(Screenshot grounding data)
· · · · ·

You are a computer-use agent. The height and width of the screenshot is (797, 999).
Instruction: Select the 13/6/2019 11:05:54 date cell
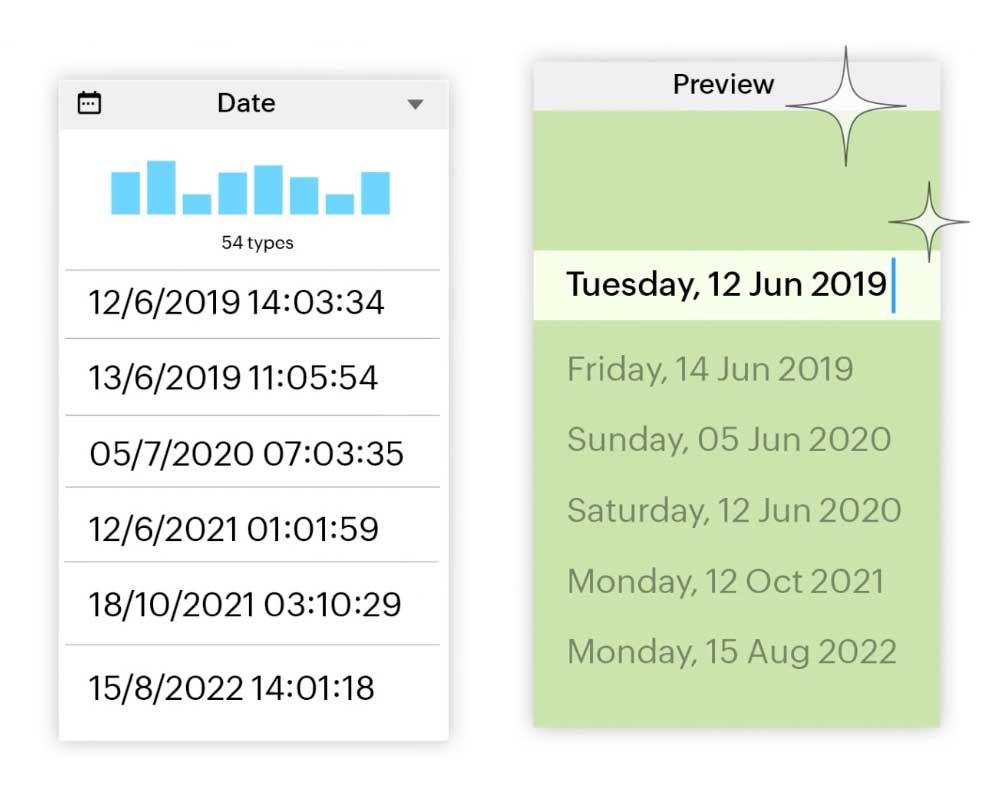[234, 377]
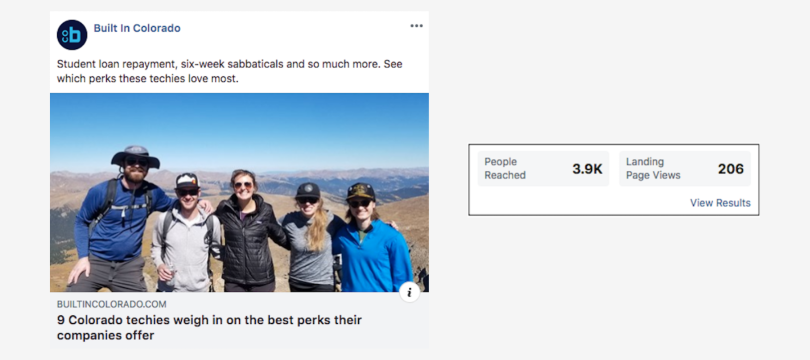Click the info icon on the photo
The height and width of the screenshot is (360, 810).
pyautogui.click(x=410, y=292)
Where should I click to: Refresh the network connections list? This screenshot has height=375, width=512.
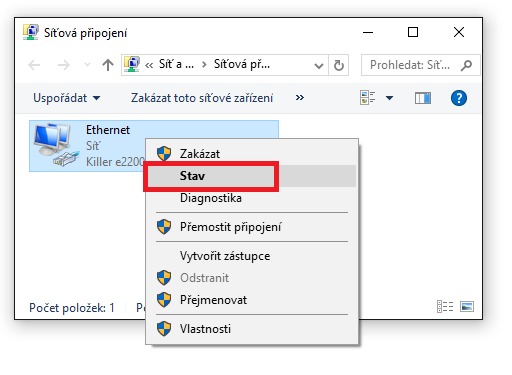pyautogui.click(x=339, y=65)
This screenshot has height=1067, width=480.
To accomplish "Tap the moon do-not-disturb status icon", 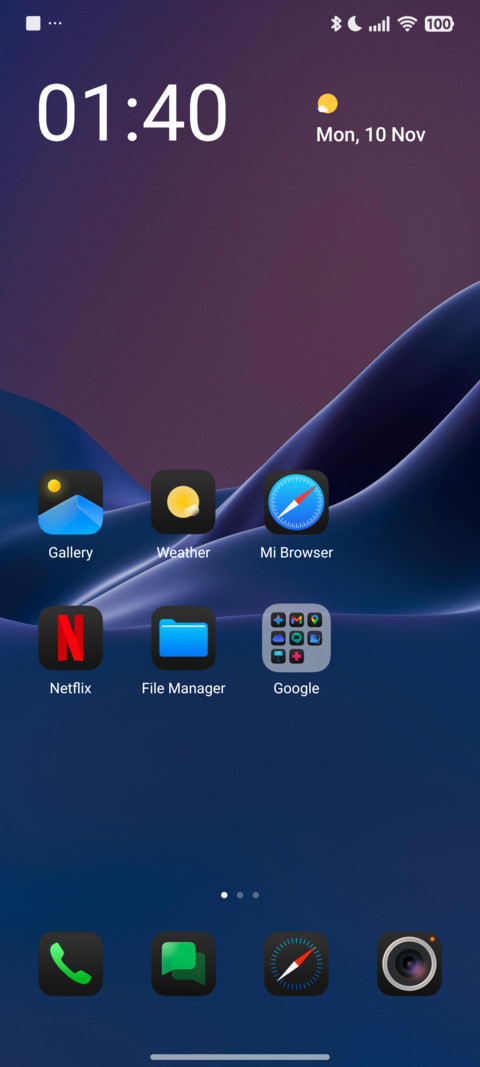I will click(355, 24).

· · · · ·

(Required action) Using the data above, give again exactly the lines starting at the one holding "Where should I" and ending at the one holding "This screenshot has height=1067, width=480.", inclusive, and nothing more. Omit the pictures.

(Reply)
Where should I click to: Refresh the network connections list? This screenshot has height=375, width=512.
pyautogui.click(x=339, y=65)
This screenshot has height=1067, width=480.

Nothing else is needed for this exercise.